Stored data

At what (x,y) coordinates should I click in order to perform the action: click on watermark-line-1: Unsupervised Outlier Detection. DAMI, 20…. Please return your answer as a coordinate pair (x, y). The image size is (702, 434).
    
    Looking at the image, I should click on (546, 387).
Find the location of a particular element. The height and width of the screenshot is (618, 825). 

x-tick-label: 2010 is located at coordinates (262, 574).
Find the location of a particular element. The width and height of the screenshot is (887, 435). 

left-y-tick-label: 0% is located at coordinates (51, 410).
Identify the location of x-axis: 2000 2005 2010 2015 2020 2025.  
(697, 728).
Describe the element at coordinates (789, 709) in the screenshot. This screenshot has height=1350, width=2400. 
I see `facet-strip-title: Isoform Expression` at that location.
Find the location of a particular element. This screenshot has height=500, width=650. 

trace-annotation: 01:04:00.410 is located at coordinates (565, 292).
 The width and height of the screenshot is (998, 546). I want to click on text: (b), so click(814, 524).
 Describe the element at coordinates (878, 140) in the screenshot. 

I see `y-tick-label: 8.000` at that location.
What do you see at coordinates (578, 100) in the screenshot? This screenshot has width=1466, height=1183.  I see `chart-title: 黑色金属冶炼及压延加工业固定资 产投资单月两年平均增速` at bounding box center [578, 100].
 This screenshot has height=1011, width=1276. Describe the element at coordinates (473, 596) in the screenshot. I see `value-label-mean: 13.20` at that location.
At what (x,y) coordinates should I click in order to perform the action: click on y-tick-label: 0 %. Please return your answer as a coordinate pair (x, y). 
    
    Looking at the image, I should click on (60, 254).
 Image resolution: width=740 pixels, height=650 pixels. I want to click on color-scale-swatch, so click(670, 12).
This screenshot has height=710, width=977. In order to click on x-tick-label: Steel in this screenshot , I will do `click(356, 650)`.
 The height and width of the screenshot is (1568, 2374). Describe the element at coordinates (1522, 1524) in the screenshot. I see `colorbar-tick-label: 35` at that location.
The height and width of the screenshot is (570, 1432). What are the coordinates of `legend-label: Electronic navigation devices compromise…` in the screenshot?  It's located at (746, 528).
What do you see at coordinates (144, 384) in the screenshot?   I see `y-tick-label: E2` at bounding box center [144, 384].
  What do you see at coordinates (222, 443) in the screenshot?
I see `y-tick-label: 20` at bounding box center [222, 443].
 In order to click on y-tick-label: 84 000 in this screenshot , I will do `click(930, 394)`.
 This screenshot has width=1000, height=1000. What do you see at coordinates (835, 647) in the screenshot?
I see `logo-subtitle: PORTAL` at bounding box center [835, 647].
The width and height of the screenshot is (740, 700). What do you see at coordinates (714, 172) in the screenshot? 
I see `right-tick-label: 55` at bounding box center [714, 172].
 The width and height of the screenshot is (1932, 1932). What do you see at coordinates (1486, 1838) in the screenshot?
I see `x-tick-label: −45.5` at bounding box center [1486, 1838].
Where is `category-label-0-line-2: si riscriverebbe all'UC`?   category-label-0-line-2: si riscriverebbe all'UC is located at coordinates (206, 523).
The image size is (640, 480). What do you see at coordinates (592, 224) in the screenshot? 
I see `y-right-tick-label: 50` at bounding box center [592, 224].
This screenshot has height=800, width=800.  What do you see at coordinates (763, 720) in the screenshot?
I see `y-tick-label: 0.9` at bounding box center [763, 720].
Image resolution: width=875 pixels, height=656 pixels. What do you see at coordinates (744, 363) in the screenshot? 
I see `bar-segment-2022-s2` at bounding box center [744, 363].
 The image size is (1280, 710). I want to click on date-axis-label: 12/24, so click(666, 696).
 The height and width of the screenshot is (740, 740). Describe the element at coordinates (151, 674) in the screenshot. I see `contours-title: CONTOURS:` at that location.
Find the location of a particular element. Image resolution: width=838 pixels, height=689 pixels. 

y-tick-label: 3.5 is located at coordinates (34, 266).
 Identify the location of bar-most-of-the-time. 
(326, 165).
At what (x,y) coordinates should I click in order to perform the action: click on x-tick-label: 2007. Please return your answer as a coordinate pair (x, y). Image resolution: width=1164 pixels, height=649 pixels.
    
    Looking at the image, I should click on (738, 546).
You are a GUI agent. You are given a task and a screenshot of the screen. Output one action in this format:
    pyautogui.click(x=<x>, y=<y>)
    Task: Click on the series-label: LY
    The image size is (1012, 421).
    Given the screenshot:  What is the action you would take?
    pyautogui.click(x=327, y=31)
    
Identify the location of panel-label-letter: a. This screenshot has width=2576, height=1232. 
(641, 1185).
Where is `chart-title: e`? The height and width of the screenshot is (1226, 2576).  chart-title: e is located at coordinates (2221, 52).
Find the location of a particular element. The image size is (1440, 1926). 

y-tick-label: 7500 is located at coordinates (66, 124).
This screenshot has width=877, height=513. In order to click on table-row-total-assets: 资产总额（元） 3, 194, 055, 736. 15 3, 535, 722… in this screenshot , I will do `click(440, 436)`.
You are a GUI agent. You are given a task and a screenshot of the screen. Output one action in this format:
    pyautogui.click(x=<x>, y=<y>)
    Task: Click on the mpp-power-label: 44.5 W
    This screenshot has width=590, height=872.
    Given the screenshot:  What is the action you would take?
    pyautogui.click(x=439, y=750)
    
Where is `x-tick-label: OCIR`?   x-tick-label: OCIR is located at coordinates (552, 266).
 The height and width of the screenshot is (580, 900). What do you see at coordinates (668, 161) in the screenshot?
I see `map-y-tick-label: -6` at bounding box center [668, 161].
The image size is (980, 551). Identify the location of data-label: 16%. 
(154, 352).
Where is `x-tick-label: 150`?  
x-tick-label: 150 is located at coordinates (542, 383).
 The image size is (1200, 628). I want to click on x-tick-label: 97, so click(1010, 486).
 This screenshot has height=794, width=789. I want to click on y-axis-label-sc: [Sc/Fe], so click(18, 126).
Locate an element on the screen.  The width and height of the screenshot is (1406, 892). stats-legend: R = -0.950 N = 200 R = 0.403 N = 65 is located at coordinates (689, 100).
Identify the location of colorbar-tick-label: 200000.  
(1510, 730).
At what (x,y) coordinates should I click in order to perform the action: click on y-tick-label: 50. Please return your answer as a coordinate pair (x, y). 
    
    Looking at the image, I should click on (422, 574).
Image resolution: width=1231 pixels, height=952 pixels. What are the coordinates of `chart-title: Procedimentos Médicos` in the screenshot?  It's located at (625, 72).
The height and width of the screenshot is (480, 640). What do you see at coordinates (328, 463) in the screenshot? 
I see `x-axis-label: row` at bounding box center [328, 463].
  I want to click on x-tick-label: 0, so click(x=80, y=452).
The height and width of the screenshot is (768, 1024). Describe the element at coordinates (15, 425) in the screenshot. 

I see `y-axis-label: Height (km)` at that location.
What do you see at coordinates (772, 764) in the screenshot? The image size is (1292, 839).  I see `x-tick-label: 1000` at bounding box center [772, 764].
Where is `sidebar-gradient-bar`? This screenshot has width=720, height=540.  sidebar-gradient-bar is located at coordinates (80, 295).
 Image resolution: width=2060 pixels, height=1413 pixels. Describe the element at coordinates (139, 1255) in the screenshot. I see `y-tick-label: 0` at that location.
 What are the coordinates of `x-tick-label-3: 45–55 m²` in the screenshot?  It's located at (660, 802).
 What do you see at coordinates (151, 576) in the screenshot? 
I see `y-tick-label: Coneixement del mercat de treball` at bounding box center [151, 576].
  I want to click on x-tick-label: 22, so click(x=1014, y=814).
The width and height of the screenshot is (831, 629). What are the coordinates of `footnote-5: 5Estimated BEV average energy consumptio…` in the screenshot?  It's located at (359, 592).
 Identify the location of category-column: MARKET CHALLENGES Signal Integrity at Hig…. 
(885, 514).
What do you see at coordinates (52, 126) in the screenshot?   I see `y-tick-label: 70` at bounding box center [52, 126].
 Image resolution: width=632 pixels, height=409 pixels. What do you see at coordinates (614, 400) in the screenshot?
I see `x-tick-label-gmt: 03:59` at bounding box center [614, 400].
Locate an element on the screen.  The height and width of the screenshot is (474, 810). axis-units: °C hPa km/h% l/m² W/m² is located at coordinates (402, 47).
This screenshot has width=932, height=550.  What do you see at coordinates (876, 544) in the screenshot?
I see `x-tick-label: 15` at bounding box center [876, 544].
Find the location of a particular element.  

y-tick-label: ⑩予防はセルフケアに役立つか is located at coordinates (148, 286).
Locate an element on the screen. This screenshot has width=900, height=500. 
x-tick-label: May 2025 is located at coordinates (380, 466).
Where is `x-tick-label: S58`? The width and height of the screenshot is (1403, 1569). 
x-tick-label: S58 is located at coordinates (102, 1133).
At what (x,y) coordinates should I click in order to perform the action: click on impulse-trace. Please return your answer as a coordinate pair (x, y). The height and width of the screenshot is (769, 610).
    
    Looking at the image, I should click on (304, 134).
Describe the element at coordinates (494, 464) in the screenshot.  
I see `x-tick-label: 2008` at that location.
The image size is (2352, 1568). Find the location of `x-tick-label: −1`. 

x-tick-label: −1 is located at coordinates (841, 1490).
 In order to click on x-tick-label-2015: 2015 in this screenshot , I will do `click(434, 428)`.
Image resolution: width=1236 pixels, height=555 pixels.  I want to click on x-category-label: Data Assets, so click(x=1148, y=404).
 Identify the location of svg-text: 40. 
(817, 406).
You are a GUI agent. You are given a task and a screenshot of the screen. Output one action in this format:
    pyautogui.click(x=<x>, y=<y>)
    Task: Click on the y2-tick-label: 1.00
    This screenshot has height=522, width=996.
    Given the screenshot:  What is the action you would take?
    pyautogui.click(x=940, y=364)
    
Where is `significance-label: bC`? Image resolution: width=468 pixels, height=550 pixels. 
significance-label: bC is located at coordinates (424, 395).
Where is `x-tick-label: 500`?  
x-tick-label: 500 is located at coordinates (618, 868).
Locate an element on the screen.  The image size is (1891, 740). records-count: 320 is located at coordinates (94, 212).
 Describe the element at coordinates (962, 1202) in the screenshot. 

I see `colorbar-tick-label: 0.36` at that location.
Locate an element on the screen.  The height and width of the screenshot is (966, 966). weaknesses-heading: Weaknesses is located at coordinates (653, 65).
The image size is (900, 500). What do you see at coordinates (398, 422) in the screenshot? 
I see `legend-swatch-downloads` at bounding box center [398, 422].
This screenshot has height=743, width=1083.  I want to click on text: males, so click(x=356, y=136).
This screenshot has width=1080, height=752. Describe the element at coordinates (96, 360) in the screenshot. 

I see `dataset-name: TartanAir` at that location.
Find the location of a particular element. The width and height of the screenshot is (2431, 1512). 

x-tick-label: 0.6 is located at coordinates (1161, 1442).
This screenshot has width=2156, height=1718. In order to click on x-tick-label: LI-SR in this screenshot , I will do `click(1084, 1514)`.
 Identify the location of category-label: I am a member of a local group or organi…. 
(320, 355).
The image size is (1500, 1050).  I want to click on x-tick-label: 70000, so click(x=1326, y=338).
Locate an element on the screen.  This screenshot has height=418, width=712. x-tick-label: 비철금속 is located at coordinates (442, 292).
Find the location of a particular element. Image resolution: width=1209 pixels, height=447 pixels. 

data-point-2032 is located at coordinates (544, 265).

Aim of the task> Count the lines in the listing above that contain the string "trace", where case matters, and reply with the number alone.

Your solution> 2